▶ Listed entries
+--

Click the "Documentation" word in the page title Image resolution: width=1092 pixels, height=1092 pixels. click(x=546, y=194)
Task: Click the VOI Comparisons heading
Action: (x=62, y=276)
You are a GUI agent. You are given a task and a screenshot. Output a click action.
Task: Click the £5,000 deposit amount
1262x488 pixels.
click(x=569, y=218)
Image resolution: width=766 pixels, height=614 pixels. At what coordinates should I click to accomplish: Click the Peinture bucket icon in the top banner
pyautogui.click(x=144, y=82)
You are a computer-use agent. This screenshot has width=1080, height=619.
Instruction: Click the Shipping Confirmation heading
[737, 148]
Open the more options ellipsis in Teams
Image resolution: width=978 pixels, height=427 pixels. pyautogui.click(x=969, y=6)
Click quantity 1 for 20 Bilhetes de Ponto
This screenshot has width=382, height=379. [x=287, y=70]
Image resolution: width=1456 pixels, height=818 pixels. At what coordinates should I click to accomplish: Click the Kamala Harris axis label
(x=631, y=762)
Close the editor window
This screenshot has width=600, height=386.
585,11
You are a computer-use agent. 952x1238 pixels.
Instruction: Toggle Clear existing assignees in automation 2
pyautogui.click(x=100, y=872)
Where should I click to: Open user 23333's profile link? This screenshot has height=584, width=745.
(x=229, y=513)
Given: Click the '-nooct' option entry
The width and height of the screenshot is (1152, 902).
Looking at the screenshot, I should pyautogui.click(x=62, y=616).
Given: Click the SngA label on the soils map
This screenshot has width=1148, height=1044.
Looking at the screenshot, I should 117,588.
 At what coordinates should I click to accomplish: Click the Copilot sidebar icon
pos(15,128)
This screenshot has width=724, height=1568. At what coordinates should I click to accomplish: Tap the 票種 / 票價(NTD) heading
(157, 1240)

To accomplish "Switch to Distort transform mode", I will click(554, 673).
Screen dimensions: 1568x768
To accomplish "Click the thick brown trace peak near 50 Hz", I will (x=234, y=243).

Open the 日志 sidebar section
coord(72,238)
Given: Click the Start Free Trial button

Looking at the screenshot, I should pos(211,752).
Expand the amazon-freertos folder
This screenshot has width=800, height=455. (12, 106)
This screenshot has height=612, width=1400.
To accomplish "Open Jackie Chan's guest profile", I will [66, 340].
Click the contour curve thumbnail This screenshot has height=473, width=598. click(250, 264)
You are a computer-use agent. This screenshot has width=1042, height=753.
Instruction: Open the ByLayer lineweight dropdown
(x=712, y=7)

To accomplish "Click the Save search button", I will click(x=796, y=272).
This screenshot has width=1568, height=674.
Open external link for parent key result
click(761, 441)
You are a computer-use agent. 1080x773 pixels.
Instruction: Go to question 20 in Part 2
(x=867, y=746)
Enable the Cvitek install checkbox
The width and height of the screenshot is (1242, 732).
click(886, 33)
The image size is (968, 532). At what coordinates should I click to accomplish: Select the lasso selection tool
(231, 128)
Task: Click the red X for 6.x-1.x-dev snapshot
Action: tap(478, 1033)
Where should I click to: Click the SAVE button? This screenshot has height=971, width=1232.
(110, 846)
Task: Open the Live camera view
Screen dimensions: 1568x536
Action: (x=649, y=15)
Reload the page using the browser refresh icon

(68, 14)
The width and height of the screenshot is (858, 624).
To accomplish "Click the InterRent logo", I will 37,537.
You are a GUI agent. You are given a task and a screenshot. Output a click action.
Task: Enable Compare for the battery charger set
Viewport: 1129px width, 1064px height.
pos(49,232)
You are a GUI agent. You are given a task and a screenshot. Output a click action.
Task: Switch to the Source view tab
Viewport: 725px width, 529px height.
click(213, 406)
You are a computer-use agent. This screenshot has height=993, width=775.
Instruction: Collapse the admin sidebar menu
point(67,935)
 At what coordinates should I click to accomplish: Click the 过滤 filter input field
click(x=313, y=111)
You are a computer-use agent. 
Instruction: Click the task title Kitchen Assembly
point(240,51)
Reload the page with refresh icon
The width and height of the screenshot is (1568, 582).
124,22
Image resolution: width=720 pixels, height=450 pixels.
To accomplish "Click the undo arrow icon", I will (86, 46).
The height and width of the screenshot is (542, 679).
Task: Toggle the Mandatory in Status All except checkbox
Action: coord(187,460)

+--

▶ Instructions to follow
Every entry above must be returned word for word.

▶ Exercise result
Click the "Documentation" word in the page title Image resolution: width=1092 pixels, height=1092 pixels. click(x=546, y=194)
Task: Click the VOI Comparisons heading
Action: (x=62, y=276)
You are a GUI agent. You are given a task and a screenshot. Output a click action.
Task: Click the £5,000 deposit amount
1262x488 pixels.
click(x=569, y=218)
Image resolution: width=766 pixels, height=614 pixels. At what coordinates should I click to accomplish: Click the Peinture bucket icon in the top banner
pyautogui.click(x=144, y=82)
You are a computer-use agent. This screenshot has width=1080, height=619.
Instruction: Click the Shipping Confirmation heading
[737, 148]
Open the more options ellipsis in Teams
Image resolution: width=978 pixels, height=427 pixels. pyautogui.click(x=969, y=6)
Click quantity 1 for 20 Bilhetes de Ponto
This screenshot has width=382, height=379. [x=287, y=70]
Image resolution: width=1456 pixels, height=818 pixels. At what coordinates should I click to accomplish: Click the Kamala Harris axis label
(x=631, y=762)
Close the editor window
This screenshot has width=600, height=386.
585,11
You are a computer-use agent. 952x1238 pixels.
Instruction: Toggle Clear existing assignees in automation 2
pyautogui.click(x=100, y=872)
Where should I click to: Open user 23333's profile link? This screenshot has height=584, width=745.
(x=229, y=513)
Given: Click the '-nooct' option entry
The width and height of the screenshot is (1152, 902).
Looking at the screenshot, I should pyautogui.click(x=62, y=616).
Given: Click the SngA label on the soils map
This screenshot has width=1148, height=1044.
Looking at the screenshot, I should 117,588.
 At what coordinates should I click to accomplish: Click the Copilot sidebar icon
pos(15,128)
This screenshot has width=724, height=1568. At what coordinates should I click to accomplish: Tap the 票種 / 票價(NTD) heading
(157, 1240)

To accomplish "Switch to Distort transform mode", I will click(554, 673).
Screen dimensions: 1568x768
To accomplish "Click the thick brown trace peak near 50 Hz", I will (x=234, y=243).

Open the 日志 sidebar section
coord(72,238)
Given: Click the Start Free Trial button

Looking at the screenshot, I should pos(211,752).
Expand the amazon-freertos folder
This screenshot has width=800, height=455. (12, 106)
This screenshot has height=612, width=1400.
To accomplish "Open Jackie Chan's guest profile", I will [66, 340].
Click the contour curve thumbnail This screenshot has height=473, width=598. click(250, 264)
You are a computer-use agent. This screenshot has width=1042, height=753.
Instruction: Open the ByLayer lineweight dropdown
(x=712, y=7)

To accomplish "Click the Save search button", I will click(x=796, y=272).
This screenshot has width=1568, height=674.
Open external link for parent key result
click(761, 441)
You are a computer-use agent. 1080x773 pixels.
Instruction: Go to question 20 in Part 2
(x=867, y=746)
Enable the Cvitek install checkbox
The width and height of the screenshot is (1242, 732).
click(886, 33)
The image size is (968, 532). At what coordinates should I click to accomplish: Select the lasso selection tool
(231, 128)
Task: Click the red X for 6.x-1.x-dev snapshot
Action: tap(478, 1033)
Where should I click to: Click the SAVE button? This screenshot has height=971, width=1232.
(110, 846)
Task: Open the Live camera view
Screen dimensions: 1568x536
Action: (x=649, y=15)
Reload the page using the browser refresh icon

(68, 14)
The width and height of the screenshot is (858, 624).
To accomplish "Click the InterRent logo", I will 37,537.
You are a GUI agent. You are given a task and a screenshot. Output a click action.
Task: Enable Compare for the battery charger set
Viewport: 1129px width, 1064px height.
pos(49,232)
You are a GUI agent. You are given a task and a screenshot. Output a click action.
Task: Switch to the Source view tab
Viewport: 725px width, 529px height.
click(213, 406)
You are a computer-use agent. This screenshot has height=993, width=775.
Instruction: Collapse the admin sidebar menu
point(67,935)
 At what coordinates should I click to accomplish: Click the 过滤 filter input field
click(x=313, y=111)
You are a computer-use agent. 
Instruction: Click the task title Kitchen Assembly
point(240,51)
Reload the page with refresh icon
The width and height of the screenshot is (1568, 582).
124,22
Image resolution: width=720 pixels, height=450 pixels.
To accomplish "Click the undo arrow icon", I will (86, 46).
The height and width of the screenshot is (542, 679).
Task: Toggle the Mandatory in Status All except checkbox
Action: coord(187,460)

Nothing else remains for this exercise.